Didático
Por norma, com o mercado deprimido, as empresas começam a sair de bolsa, aproveitando as cotações mais baixas. Surgem assim as ofertas públicas de aquisição (OPA). Uma OPA consiste numa proposta de compra, lançada por uma determinada sociedade, sobre os títulos de outra.
Esta operação denomina-se "pública" quando é dirigida a todos os acionistas de determinada empresa, sem qualquer discriminação. Isto acontece porque, quando uma empresa tem o seu capital disperso na bolsa, é difícil identificar todos os acionistas (já que apenas é obrigatória a comunicação ao mercado de participações superiores a 2% do capital da sociedade). Mas, como as OPA são anunciadas, obrigatoriamente, nos jornais de grande circulação, no Boletim de Cotações da Euronext Lisboa e no sítio da CMVM, todos os acionistas ficam informados de que há interesse na compra dos títulos que possuem.
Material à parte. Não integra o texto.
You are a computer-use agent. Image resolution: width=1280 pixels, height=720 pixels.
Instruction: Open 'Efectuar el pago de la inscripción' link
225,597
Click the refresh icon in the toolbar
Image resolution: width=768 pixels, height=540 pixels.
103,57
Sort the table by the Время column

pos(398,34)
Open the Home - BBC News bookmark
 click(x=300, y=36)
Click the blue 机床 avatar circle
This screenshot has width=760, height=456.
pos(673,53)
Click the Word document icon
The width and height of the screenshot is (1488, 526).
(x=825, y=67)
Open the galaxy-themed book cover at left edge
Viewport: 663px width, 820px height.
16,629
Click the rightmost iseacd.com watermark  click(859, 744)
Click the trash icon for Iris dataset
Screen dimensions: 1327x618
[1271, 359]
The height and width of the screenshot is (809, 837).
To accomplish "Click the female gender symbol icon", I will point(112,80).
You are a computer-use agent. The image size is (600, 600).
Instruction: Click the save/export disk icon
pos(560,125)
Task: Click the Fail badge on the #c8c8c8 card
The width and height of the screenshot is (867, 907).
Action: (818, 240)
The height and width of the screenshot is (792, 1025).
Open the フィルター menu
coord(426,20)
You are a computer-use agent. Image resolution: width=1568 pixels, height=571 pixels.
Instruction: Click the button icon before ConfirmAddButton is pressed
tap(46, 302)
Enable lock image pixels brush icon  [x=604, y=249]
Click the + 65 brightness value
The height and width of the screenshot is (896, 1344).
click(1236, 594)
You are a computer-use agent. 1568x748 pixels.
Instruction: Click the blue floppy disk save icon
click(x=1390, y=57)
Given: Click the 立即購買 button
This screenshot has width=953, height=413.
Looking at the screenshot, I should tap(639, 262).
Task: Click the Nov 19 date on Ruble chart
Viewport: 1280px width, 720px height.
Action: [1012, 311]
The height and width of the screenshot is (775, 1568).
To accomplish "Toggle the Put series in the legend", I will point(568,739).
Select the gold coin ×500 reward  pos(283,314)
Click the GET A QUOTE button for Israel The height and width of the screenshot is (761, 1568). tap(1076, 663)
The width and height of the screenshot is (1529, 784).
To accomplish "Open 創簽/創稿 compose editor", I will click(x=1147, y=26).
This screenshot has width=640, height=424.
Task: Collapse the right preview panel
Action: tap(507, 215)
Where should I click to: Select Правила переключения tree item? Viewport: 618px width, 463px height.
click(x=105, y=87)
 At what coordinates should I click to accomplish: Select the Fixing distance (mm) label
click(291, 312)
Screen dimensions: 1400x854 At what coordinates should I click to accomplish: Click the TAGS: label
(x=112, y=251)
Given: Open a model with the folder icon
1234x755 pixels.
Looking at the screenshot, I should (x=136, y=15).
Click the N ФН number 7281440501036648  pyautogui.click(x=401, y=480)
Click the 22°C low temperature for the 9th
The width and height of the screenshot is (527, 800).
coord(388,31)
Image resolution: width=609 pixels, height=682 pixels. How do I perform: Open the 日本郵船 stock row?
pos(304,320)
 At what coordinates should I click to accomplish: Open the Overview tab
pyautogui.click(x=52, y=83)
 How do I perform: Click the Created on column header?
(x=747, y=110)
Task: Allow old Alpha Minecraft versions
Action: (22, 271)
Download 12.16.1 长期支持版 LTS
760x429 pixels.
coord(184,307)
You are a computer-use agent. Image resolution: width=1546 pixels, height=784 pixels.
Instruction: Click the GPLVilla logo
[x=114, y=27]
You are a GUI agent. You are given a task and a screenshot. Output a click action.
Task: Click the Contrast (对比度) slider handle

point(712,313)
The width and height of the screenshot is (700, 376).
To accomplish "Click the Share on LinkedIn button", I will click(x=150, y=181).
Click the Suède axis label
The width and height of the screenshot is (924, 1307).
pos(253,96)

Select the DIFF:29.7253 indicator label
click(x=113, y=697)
A forma e as condições em que as OPA podem ser realizadas e autorizadas pela Comissão de Valores Mobiliários estão previstas na lei. Dependendo das circunstâncias, em particular do preço proposto na OPA face ao seu preço na bolsa ou, ainda, das recomendações dos analistas quanto às perspetivas da empresa, o acionista individual poderá, ou não, ter interesse em vender. Por isso, é conveniente estar atento a situações deste tipo.